_Requirement_
Reproduce the data from its beginning through the line containing "at that location.", with "screenshot" replaced by "screen capture" and nothing else altered. Omit the pictures from your answer.

_Stored items_

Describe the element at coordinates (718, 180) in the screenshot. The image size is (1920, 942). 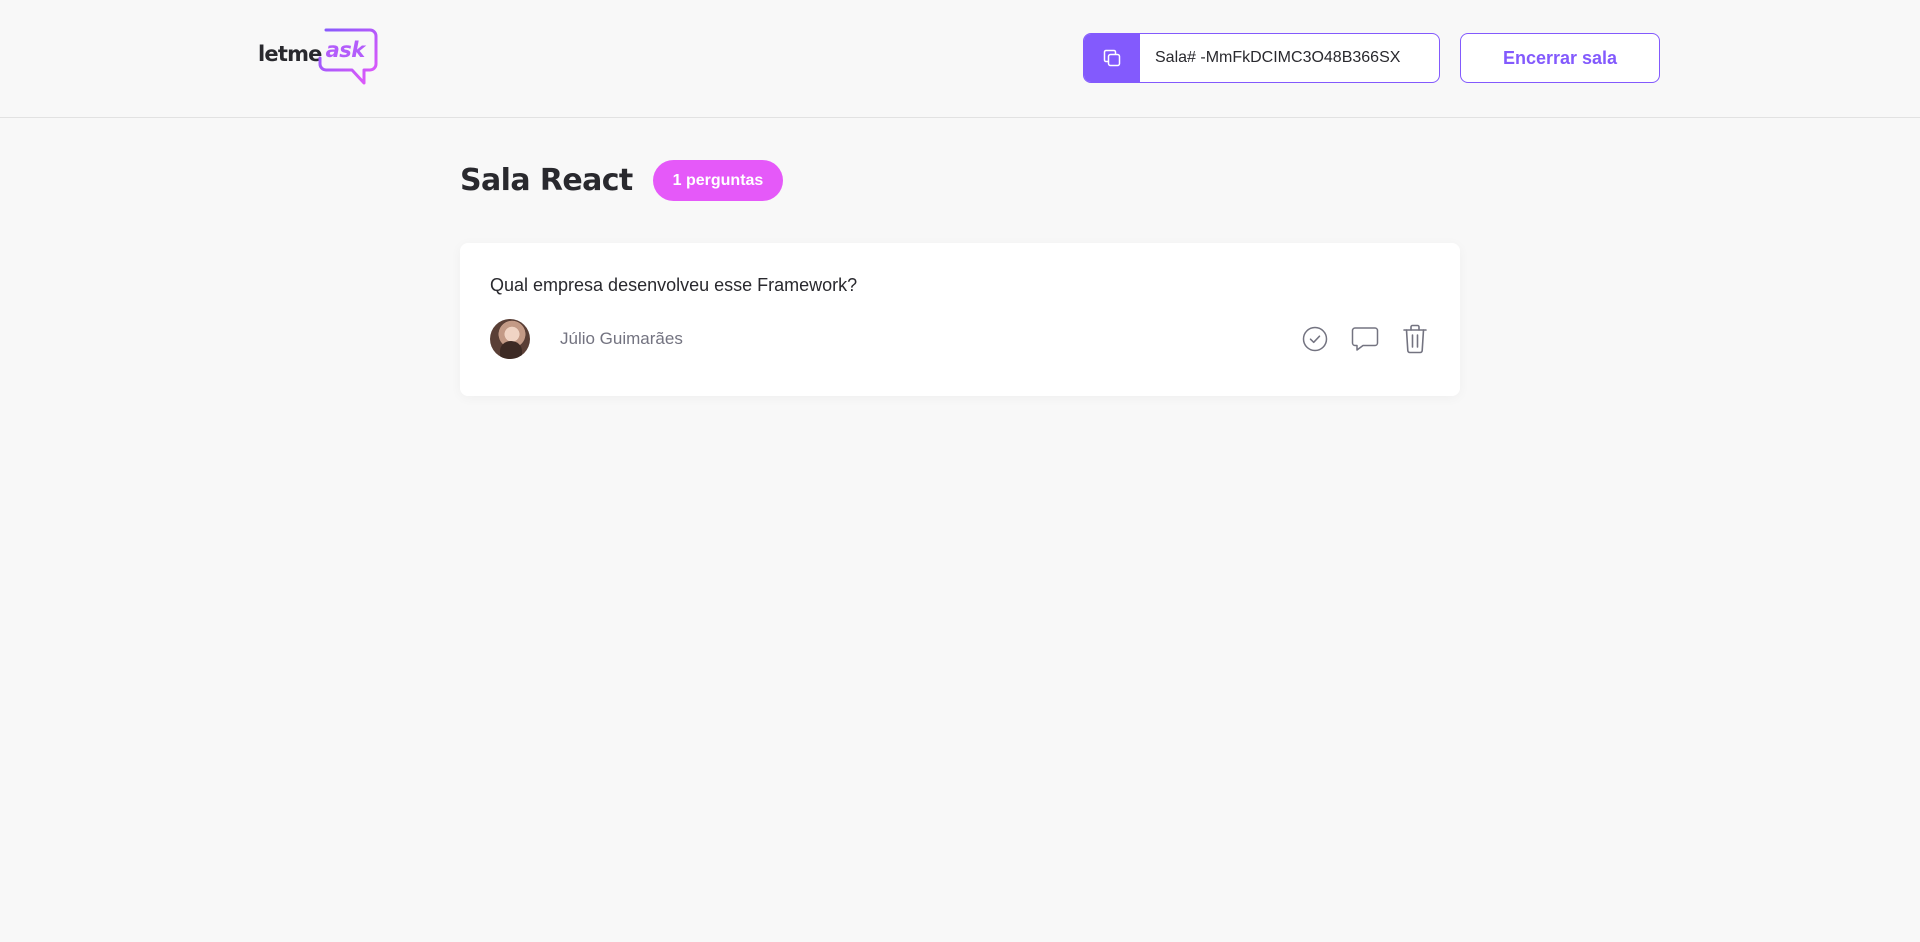
I see `question-count-badge: 1 perguntas` at that location.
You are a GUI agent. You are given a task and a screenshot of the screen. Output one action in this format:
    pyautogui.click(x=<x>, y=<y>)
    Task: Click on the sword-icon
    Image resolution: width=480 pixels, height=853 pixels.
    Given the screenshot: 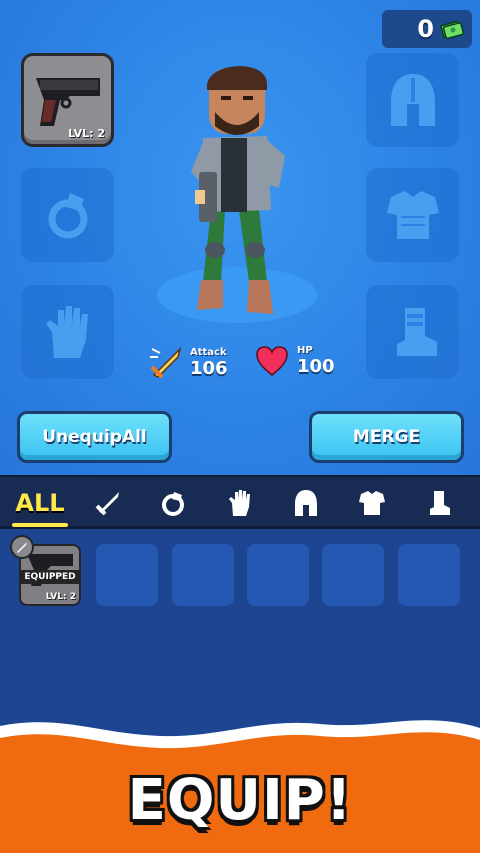 What is the action you would take?
    pyautogui.click(x=107, y=504)
    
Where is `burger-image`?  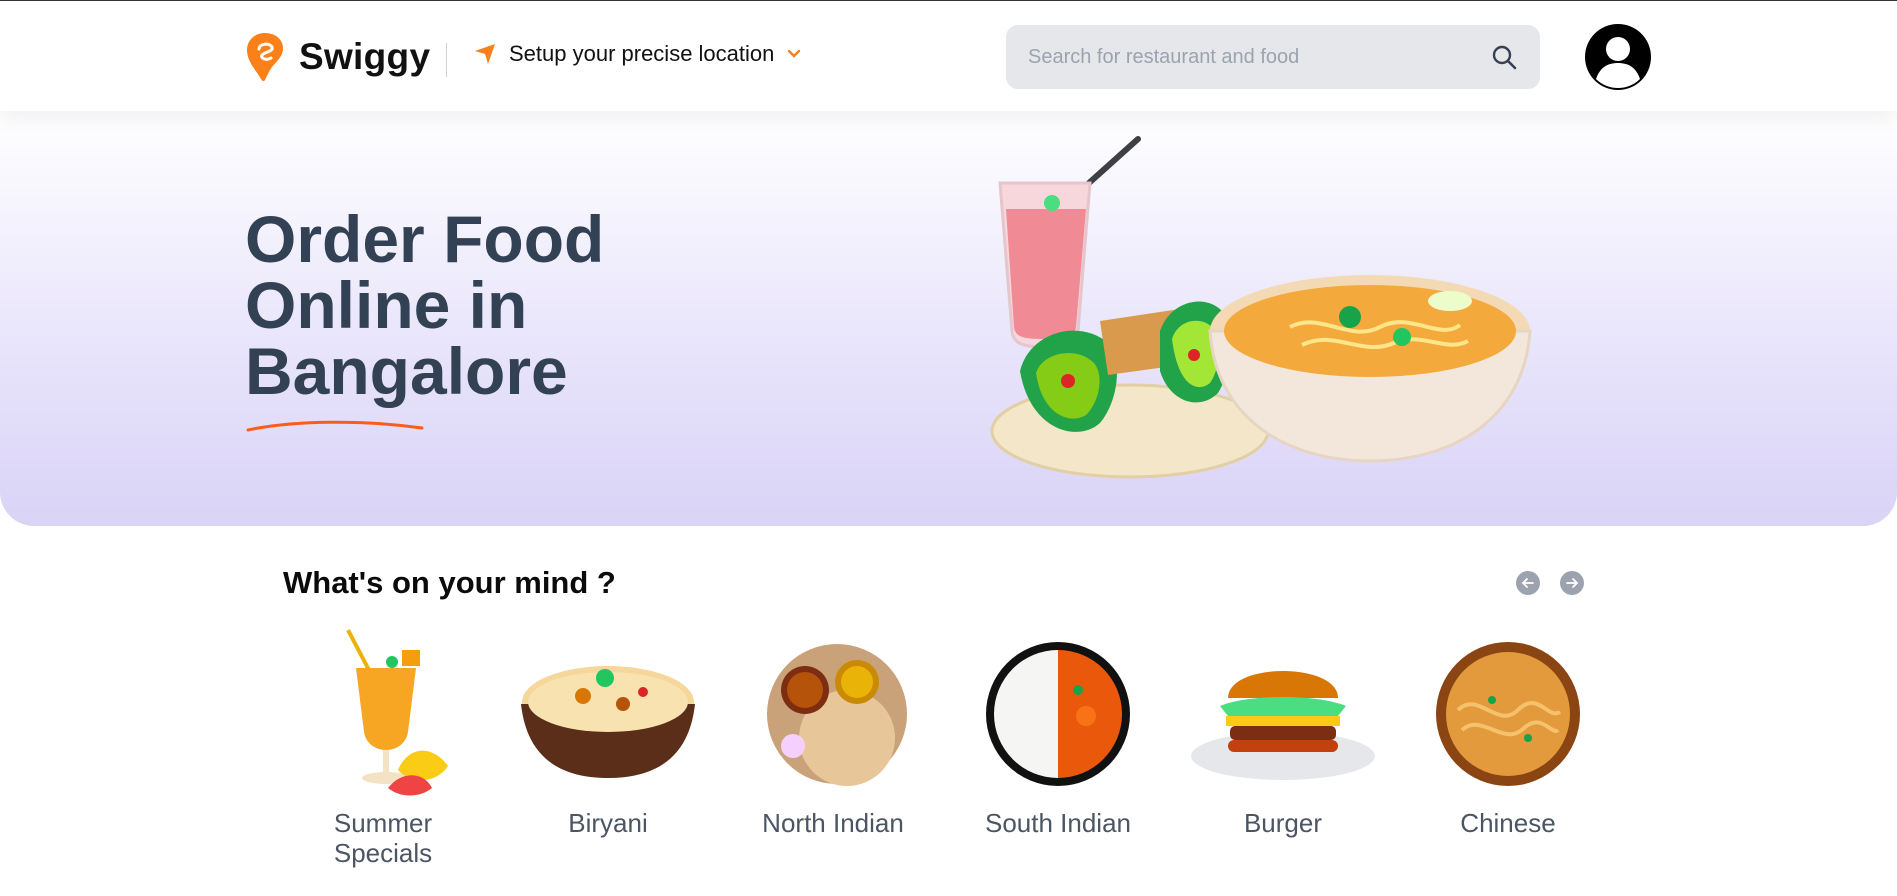
burger-image is located at coordinates (1283, 726).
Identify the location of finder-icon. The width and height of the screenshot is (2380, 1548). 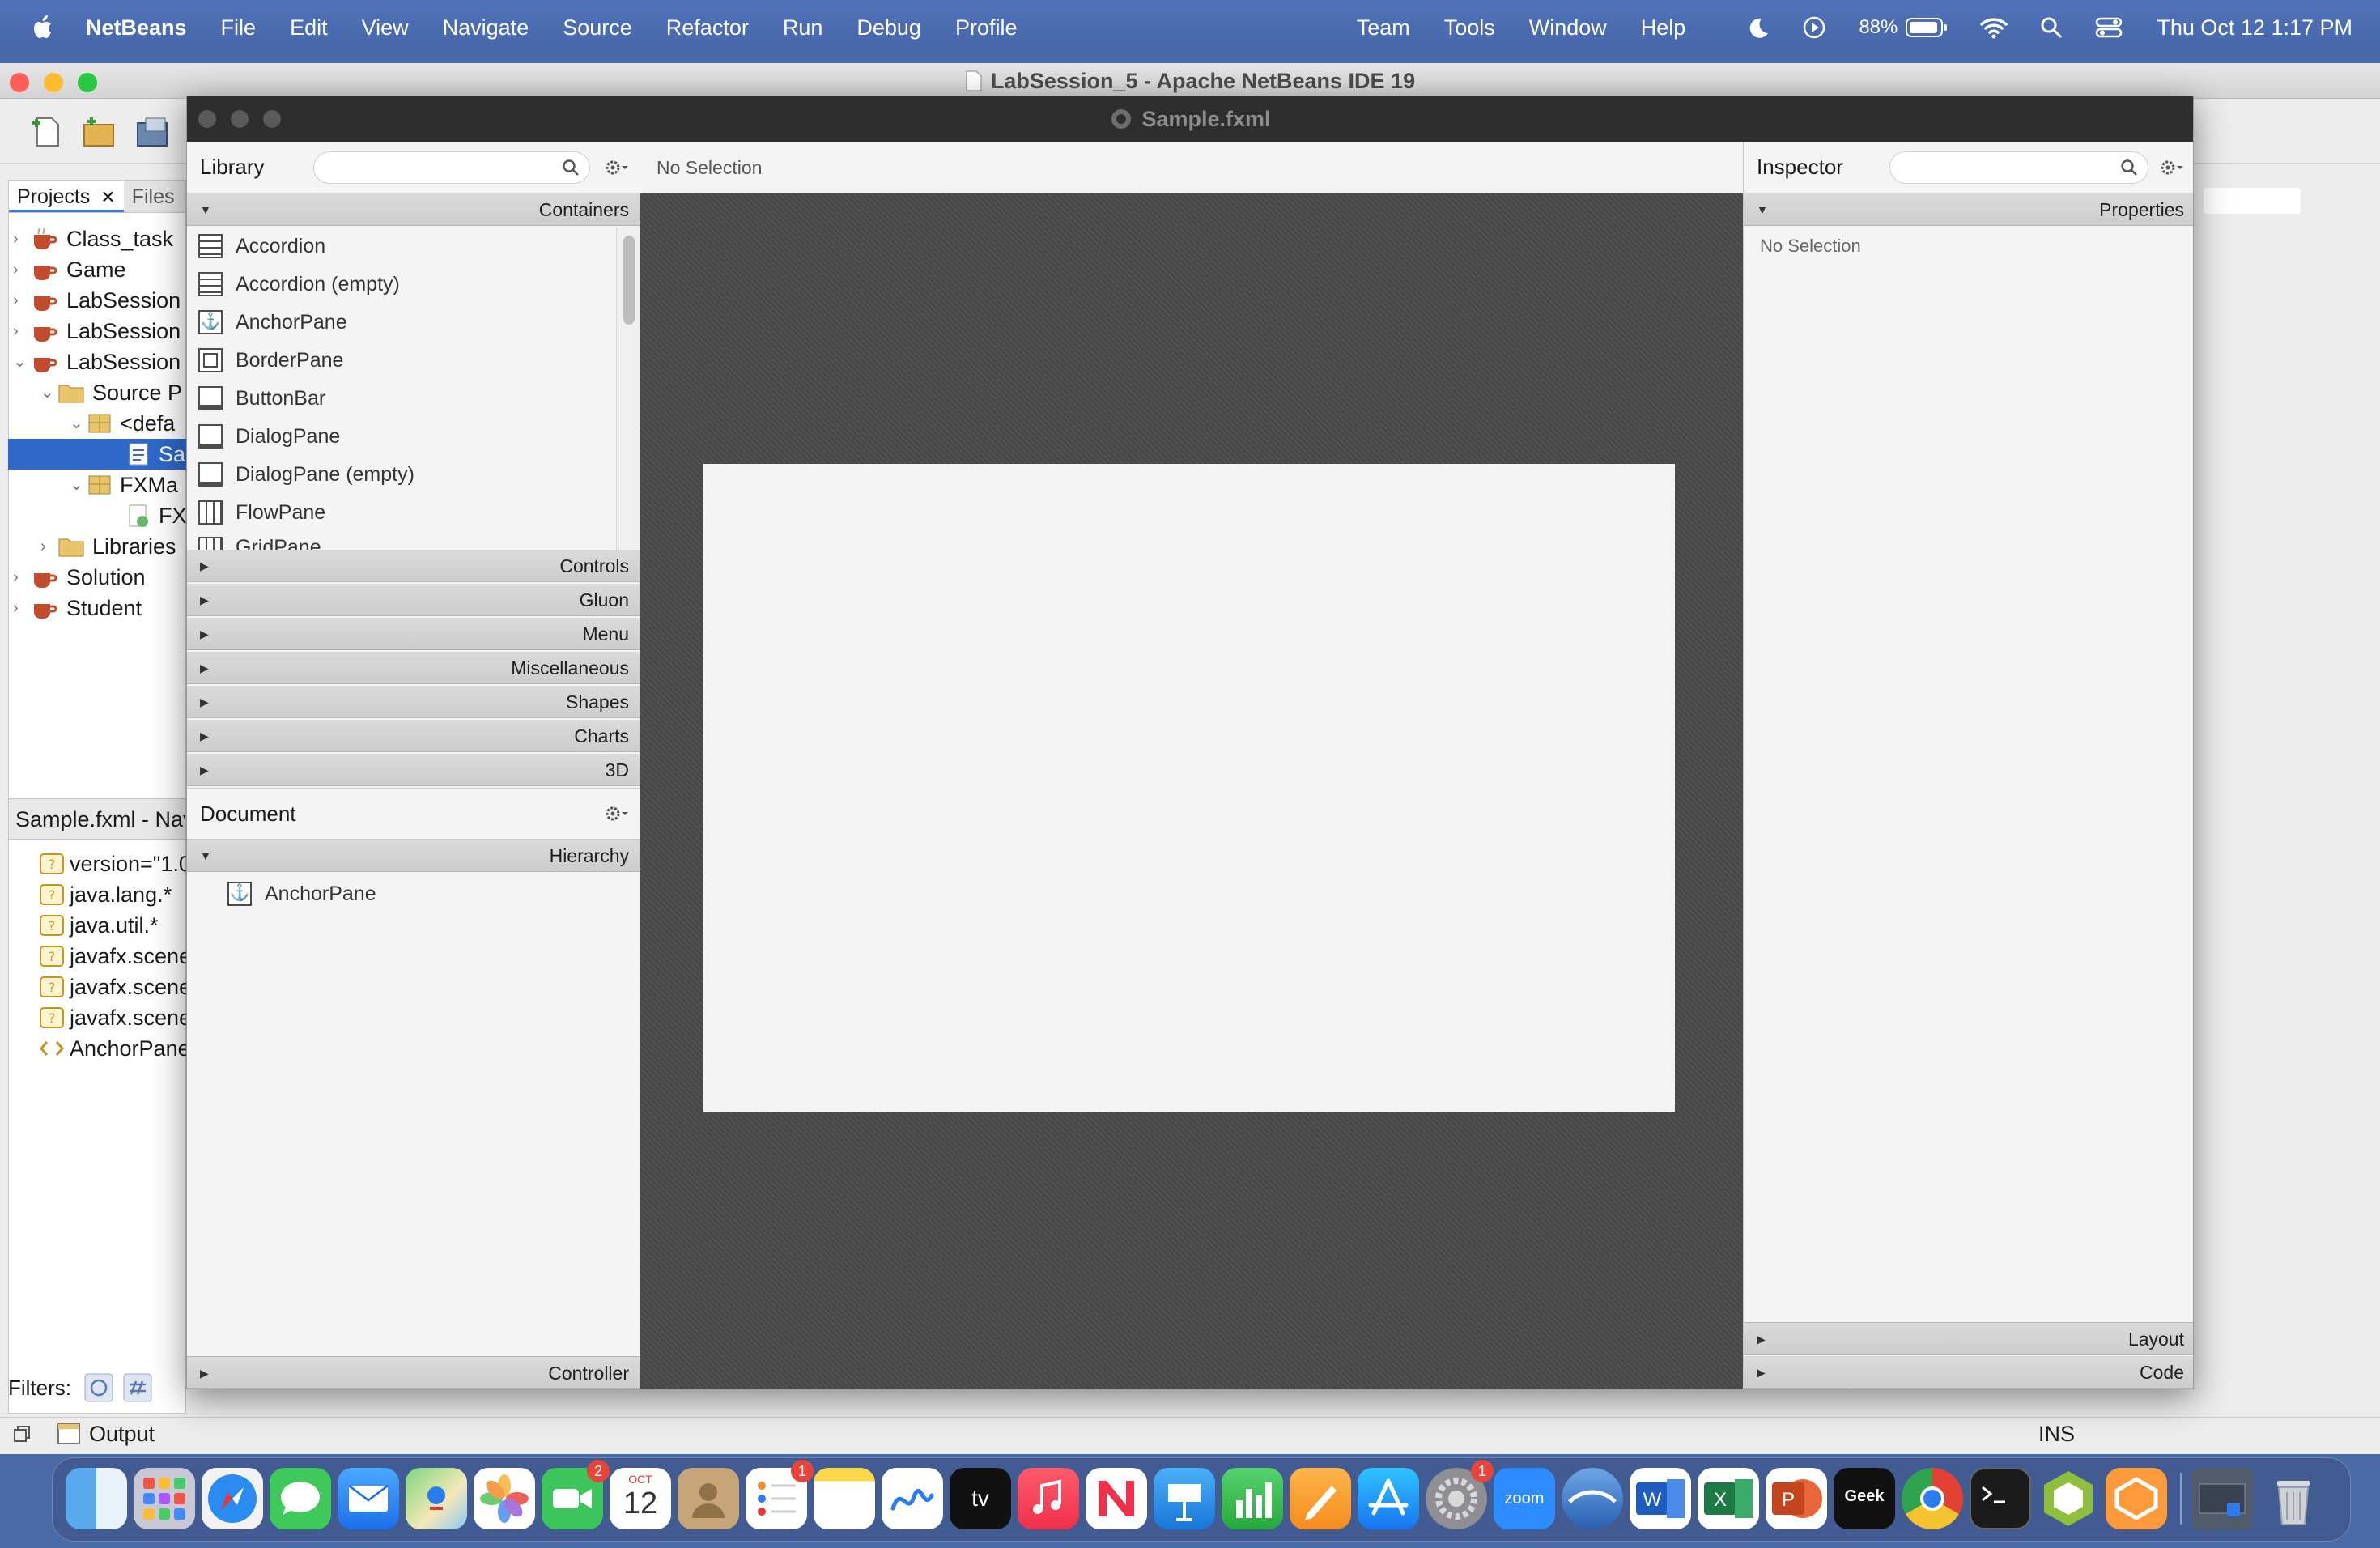
(97, 1498).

_Answer below_
Describe the element at coordinates (718, 180) in the screen capture. The image size is (1920, 942). 
I see `question-count-badge: 1 perguntas` at that location.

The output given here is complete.